» WHAT THIS TASK INVOLVES
Only the lines from the one containing "Click the Opportunity crown icon" through the final line below belong in the output, copied exactly and without pictures.

►

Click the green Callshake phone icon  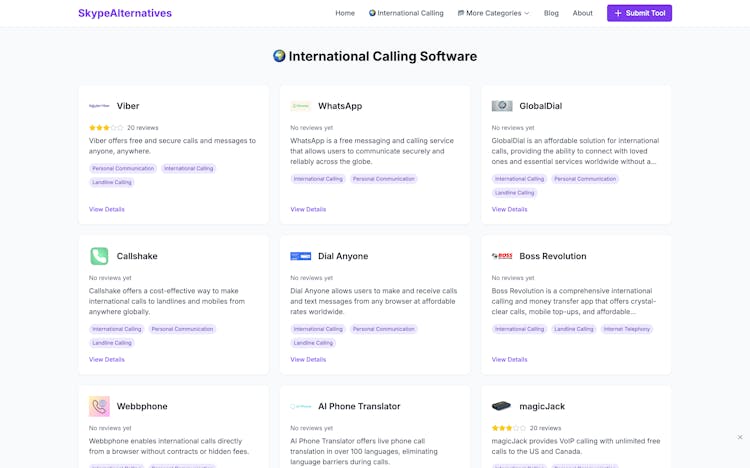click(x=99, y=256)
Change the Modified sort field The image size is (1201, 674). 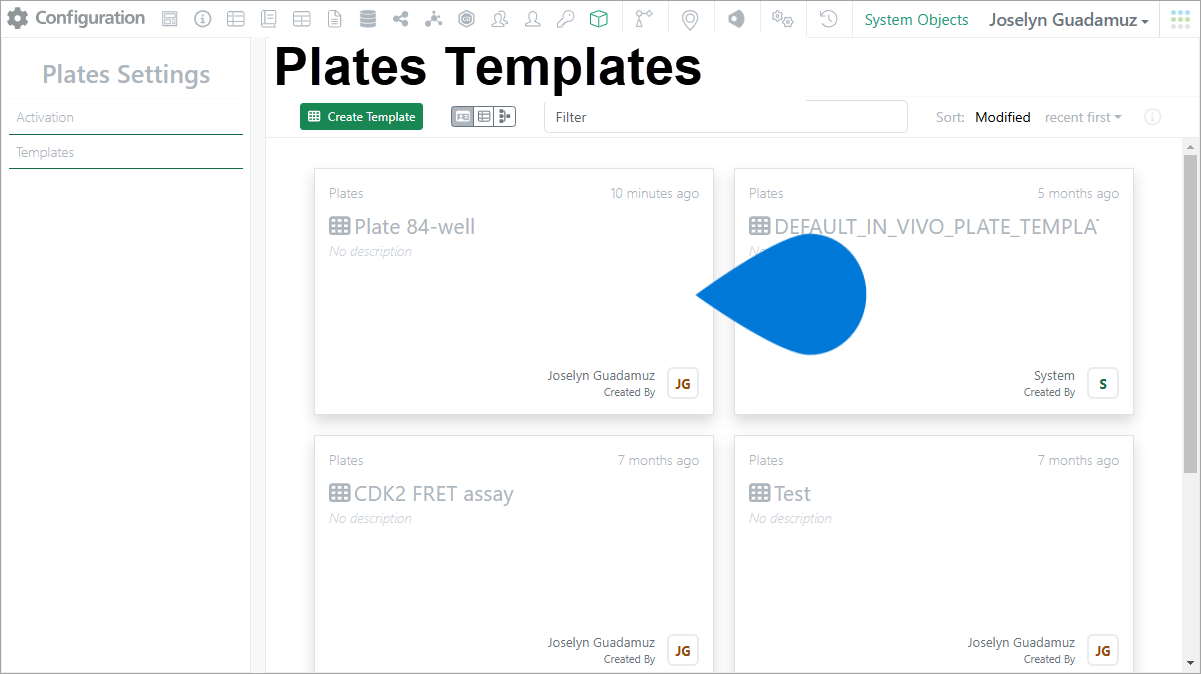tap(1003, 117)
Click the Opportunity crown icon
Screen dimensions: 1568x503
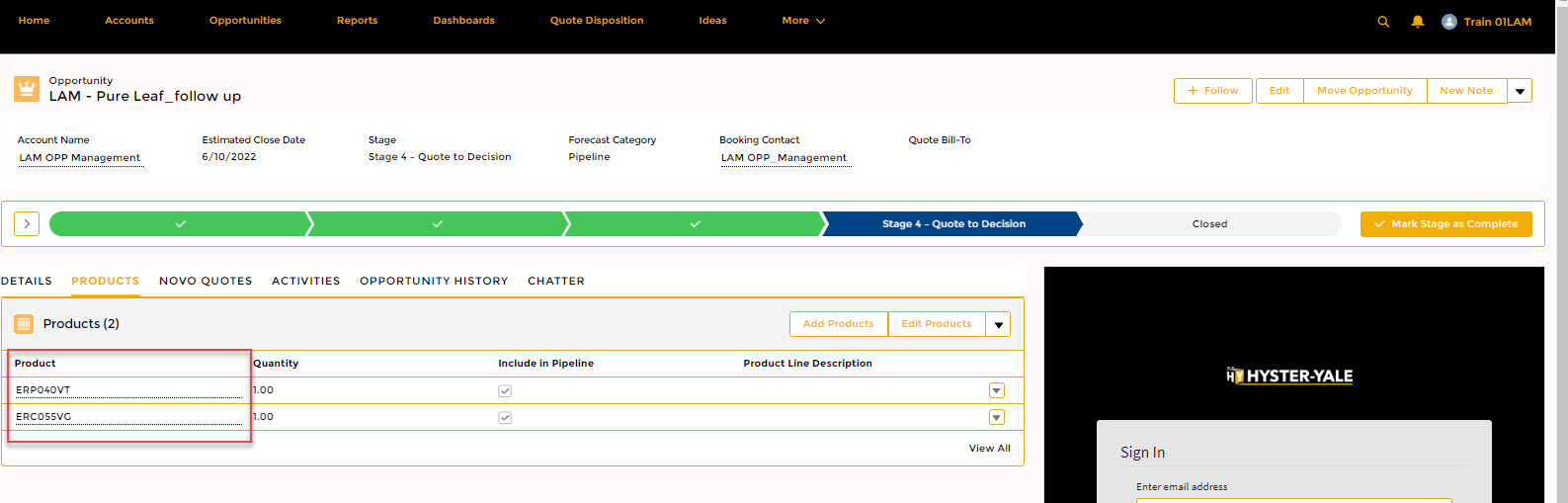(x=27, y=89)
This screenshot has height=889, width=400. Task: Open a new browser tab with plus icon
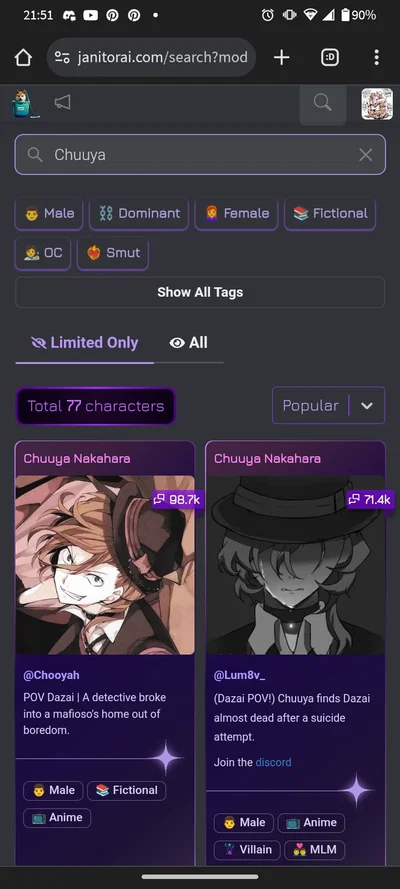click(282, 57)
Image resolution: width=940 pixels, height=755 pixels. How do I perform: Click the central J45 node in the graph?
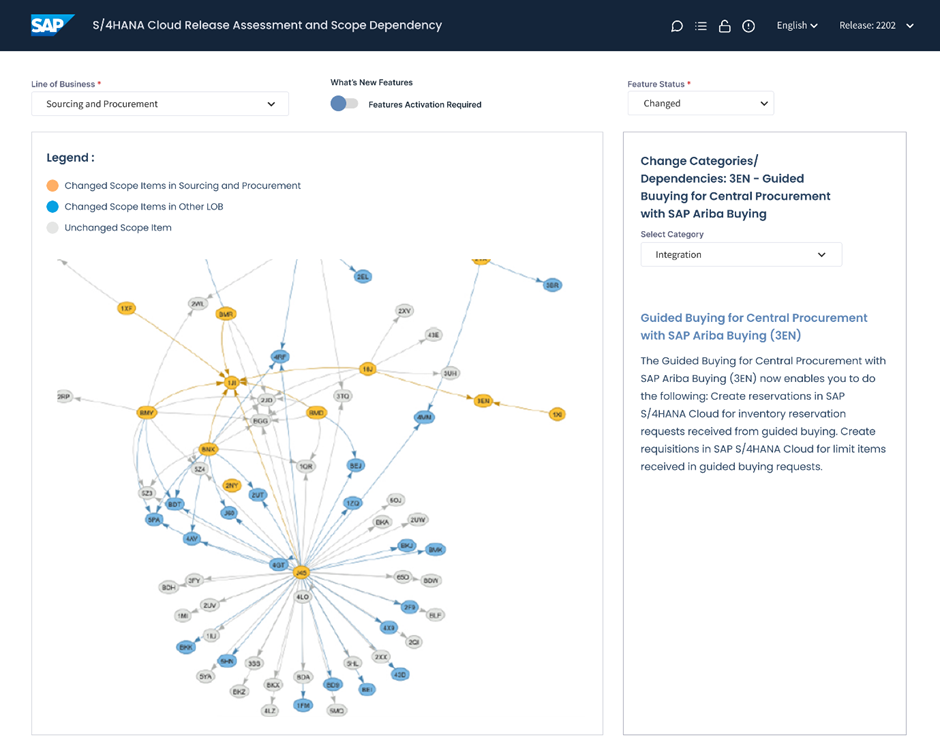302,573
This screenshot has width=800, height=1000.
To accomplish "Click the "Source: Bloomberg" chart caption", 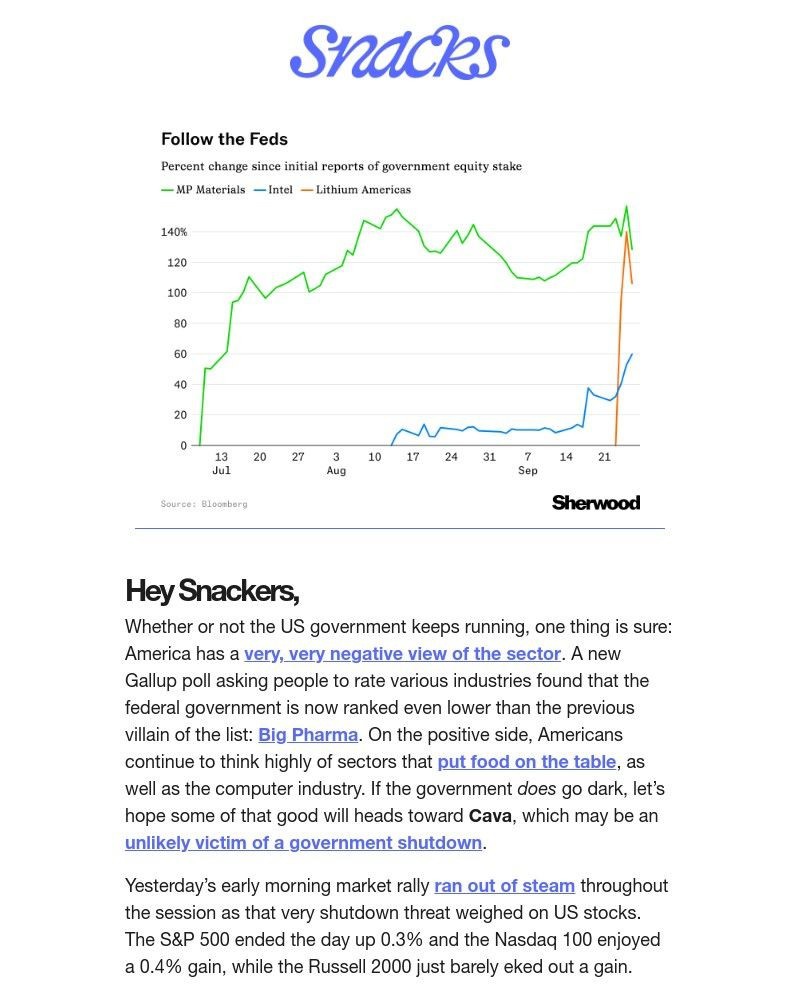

◄

» EXERCISE SOLUTION
Click the Opportunity crown icon
Screen dimensions: 1568x503
(x=27, y=89)
This screenshot has height=889, width=400. Task: Open a new browser tab with plus icon
click(282, 57)
Image resolution: width=940 pixels, height=755 pixels. How do I perform: Click the central J45 node in the graph?
302,573
This screenshot has width=800, height=1000.
To accomplish "Click the "Source: Bloomberg" chart caption", 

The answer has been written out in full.